Toutefois, les outils de la démocratie directe ont semblé insuffisants à la plupart des protagonistes. Les séparatistes jurassiens mettent en évidence le rôle des liens d’amitié, qui ont favorisé les passages à l’acte. Les militants d’extrême gauche font souvent référence au contexte caractérisé par les mobilisations issues des années 1960. Un certain nombre évoque les limites qu’ils se fixaient, faisant la distinction entre les dégâts matériels et les atteintes aux personnes.
Carole Villiger a aussi mené des entre-tiens auprès de deux personnalités issues de l’extrême droite, qui ont eu des liens avec plusieurs skinheads. On assiste alors à un déni de la violence raciste. Enfin, le combattant parti faire la guerre en Syrie affirme s’être fourvoyé.

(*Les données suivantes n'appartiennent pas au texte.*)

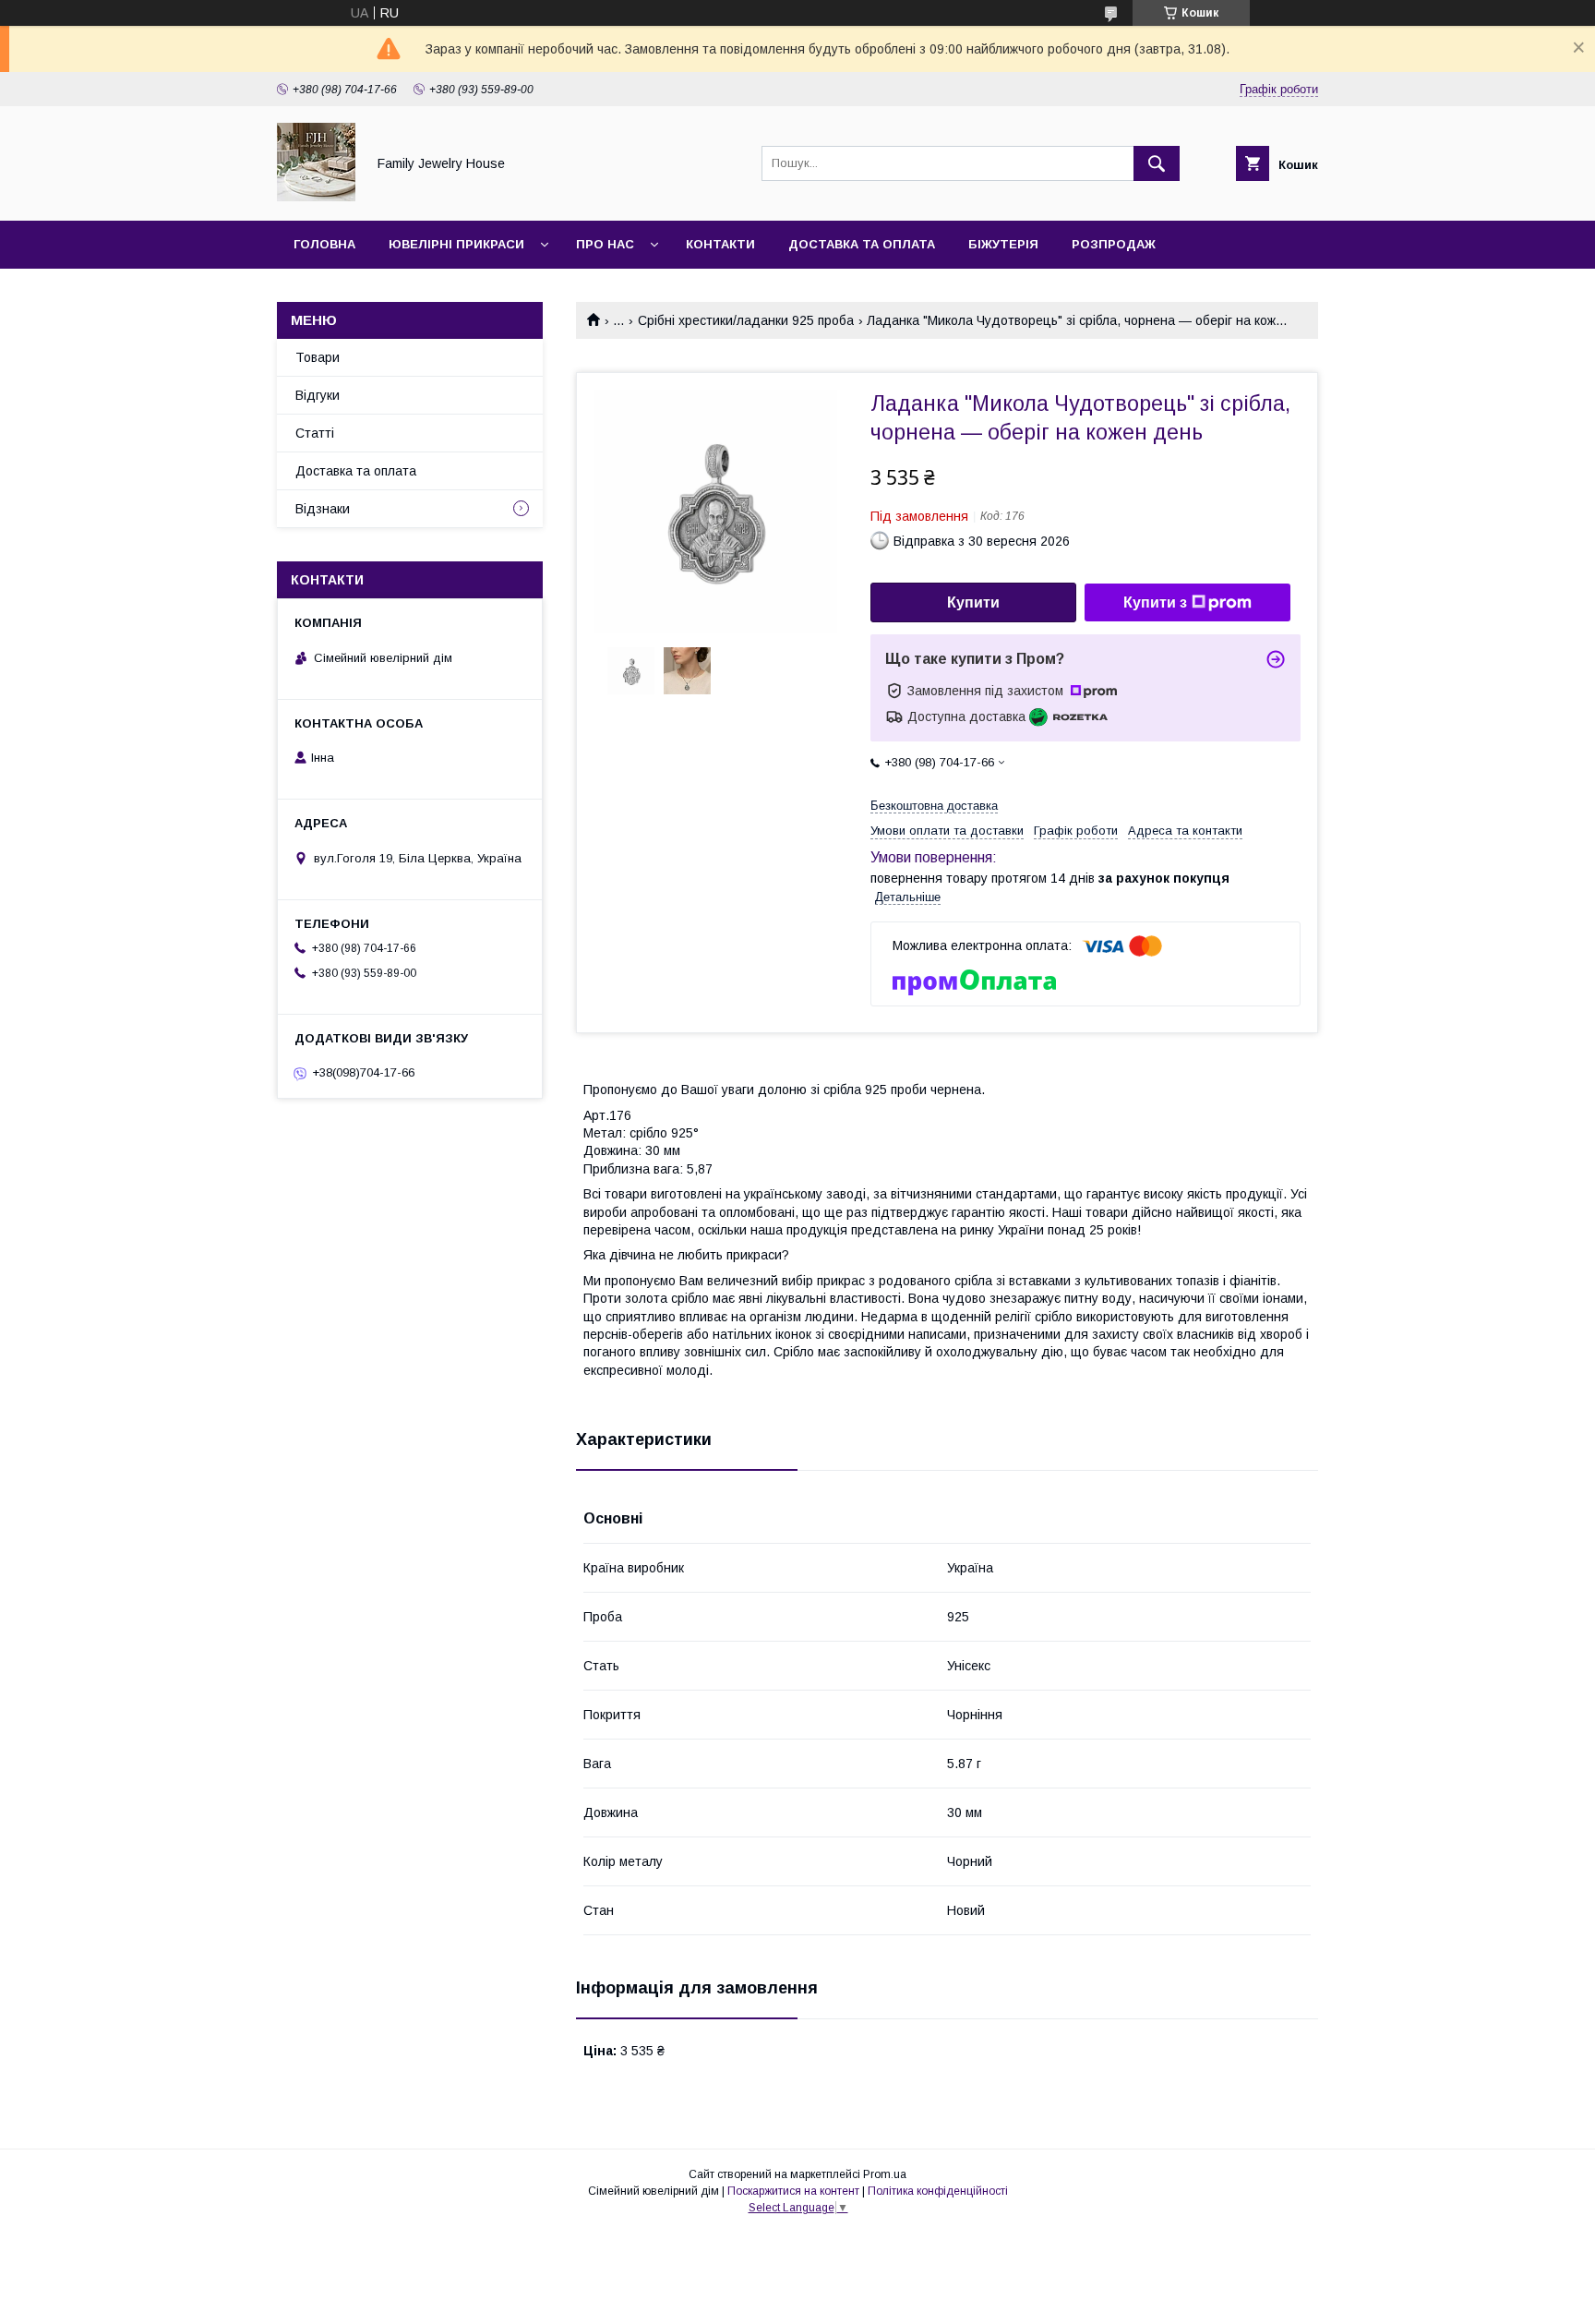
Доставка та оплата (861, 244)
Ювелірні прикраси (456, 244)
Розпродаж (1114, 244)
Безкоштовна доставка (934, 806)
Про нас (605, 244)
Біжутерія (1003, 244)
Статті (314, 433)
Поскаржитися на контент (793, 2191)
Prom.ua (884, 2174)
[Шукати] (1156, 163)
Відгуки (317, 395)
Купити (973, 602)
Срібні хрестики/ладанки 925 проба (746, 320)
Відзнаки (322, 508)
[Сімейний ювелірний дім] (316, 196)
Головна (324, 244)
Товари (317, 357)
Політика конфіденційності (938, 2191)
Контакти (720, 244)
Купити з (1155, 602)
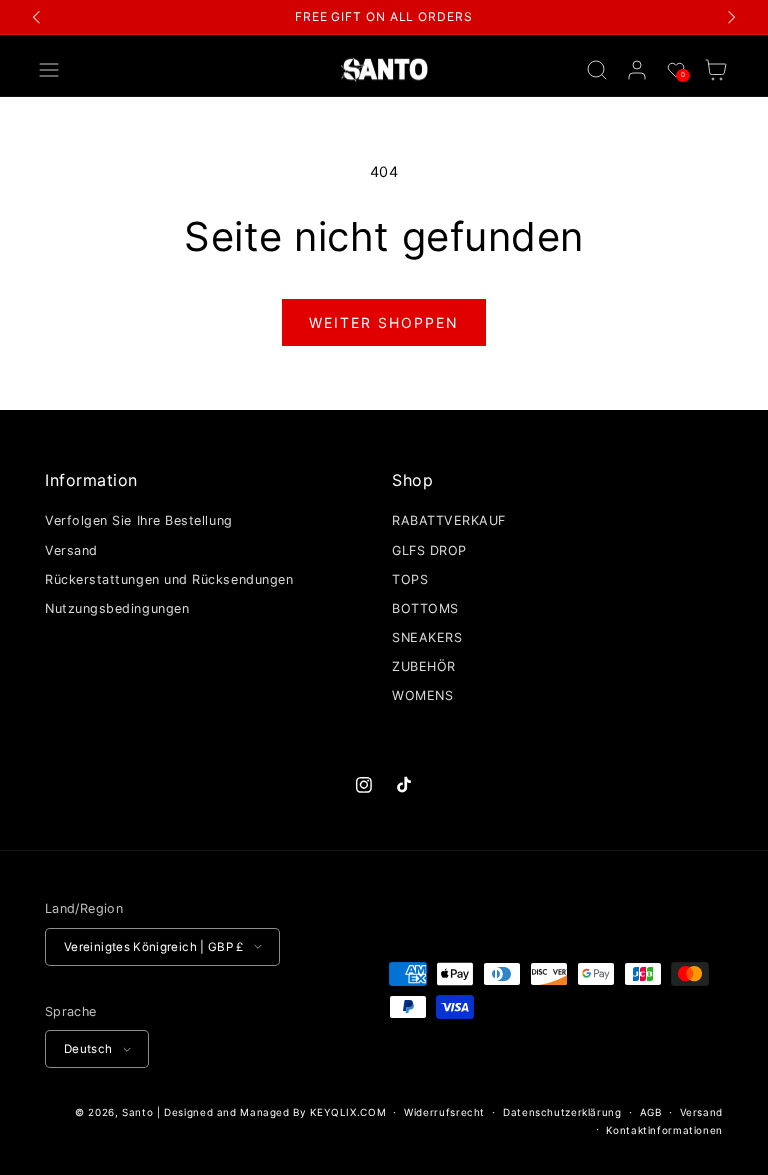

Du côté des autorités, comme bien souvent, un certain mutisme domine. Seul Dick Marty s’exprime. En tant qu’ancien procureur du Tessin, il soupçonnait la police fédérale de se préoccuper davantage des mouvements de gauche que de droite. Cette impression laisse à penser, à travers d’autres analyses, que ce n’est pas la gravité des faits qui mobilisait avant tout les forces de l’ordre, mais la volonté de contrer les mouvements souhaitant saper l’ordre établi. Les témoignages attestent ainsi des limites de la démocratie représentative face aux revendications extraparlementaires, loin de la fable d’une Suisse indéfiniment paisible et consensuelle.